GeminiIntermediate

How to Stream Gemini Responses in Node.js

Use the JavaScript SDK to stream a Gemini answer token by token instead of waiting for the full reply.

7 minIntermediate

For chat interfaces and CLIs, waiting for a full Gemini response feels slow. Streaming prints text as it is generated, which makes the output appear instantly. This guide uses the official @google/genai package in Node to stream a response chunk by chunk.

What you need

Node.js 20 or newer
A Gemini API key in GEMINI_API_KEY
A project set to ES modules (type module in package.json)
About 6 minutes

Step 1: Install the JavaScript SDK

Add the official Google GenAI package to your project. It works in both ES module and CommonJS projects, but the example below uses modern import syntax.

terminal

npm install @google/genai

Step 2: Use the streaming method

Instead of generateContent, call generateContentStream. It returns an async iterable, so you loop over chunks with for await and write each piece to stdout as it arrives.

stream.mjs

import { GoogleGenAI } from "@google/genai";

const ai = new GoogleGenAI({}); // reads GEMINI_API_KEY

const stream = await ai.models.generateContentStream({
  model: "gemini-2.5-flash",
  contents: "Explain what a race condition is, briefly.",
});

for await (const chunk of stream) {
  process.stdout.write(chunk.text);
}
process.stdout.write("\n");

Step 3: Run and watch it stream

Run the file. Rather than appearing all at once, the explanation types itself out across the terminal as Gemini produces it.

node - stream

$ node stream.mjs

A race condition happens when two

operations access shared state at the

same time and the result depends on

their timing...

Text appearing chunk by chunk as it streams.

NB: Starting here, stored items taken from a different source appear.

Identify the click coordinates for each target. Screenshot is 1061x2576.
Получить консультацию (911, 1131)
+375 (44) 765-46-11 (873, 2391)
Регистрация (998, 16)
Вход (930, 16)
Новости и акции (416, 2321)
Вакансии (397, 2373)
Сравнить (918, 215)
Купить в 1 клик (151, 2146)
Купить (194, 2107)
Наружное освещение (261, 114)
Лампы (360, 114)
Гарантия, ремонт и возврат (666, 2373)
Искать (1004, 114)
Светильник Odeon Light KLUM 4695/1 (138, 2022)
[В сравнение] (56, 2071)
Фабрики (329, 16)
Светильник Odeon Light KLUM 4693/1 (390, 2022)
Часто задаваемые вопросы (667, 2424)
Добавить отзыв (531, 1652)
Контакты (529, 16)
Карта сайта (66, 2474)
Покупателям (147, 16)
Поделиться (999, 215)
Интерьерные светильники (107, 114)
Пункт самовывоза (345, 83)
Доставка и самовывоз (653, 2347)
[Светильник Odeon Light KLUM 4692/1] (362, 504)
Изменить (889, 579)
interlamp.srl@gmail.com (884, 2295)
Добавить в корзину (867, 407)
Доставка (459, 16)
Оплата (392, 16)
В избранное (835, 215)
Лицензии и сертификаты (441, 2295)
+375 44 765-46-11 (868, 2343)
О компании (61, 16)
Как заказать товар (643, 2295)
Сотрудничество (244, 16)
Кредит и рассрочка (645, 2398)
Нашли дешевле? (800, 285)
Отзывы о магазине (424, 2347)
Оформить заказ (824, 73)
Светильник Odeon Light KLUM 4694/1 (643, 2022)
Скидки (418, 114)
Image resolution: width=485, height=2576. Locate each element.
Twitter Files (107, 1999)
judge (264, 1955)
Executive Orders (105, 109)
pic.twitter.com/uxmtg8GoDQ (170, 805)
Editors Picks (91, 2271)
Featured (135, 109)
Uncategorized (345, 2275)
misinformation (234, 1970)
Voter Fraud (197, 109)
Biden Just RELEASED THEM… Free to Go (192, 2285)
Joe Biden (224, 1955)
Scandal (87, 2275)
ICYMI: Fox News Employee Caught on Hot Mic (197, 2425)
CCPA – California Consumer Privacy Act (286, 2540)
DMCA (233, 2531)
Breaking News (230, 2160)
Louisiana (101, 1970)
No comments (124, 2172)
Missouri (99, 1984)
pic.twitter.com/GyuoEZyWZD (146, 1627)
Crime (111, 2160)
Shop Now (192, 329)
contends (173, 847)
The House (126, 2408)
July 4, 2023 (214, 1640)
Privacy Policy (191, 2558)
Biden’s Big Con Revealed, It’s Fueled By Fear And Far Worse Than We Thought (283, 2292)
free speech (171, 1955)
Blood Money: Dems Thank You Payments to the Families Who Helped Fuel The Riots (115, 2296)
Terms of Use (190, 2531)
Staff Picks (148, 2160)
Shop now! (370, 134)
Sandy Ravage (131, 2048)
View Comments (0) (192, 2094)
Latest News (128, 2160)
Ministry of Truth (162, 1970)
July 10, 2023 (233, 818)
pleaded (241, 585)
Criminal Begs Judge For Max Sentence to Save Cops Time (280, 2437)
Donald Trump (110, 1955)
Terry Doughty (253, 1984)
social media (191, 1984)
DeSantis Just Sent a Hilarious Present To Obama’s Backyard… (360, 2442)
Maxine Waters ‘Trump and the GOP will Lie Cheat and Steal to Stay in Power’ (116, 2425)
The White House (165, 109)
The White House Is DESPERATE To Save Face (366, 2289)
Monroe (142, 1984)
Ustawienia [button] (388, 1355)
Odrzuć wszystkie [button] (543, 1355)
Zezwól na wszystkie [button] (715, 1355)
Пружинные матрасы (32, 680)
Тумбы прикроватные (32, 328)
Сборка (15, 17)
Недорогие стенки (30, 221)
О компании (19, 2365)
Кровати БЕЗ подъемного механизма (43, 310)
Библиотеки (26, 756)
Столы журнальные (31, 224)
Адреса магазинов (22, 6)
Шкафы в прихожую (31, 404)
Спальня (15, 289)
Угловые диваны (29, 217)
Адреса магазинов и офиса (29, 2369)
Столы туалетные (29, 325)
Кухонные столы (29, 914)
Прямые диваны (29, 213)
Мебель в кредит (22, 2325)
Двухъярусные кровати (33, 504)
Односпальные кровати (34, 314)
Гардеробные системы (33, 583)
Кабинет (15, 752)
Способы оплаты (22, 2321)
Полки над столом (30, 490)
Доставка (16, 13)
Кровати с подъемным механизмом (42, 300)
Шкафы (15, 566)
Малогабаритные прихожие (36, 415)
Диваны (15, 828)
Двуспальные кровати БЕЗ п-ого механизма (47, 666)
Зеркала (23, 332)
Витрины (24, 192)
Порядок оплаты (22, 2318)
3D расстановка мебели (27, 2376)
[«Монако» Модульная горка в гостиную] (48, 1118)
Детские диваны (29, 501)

Streaming does not change the total cost

You are billed for the same input and output tokens whether you stream or not. Streaming only changes how fast the user sees the first words.

Result

Your Node program now renders Gemini output progressively. In a web app you would forward each chunk over a server-sent events stream or a websocket so the browser updates live, exactly the way a chat UI feels.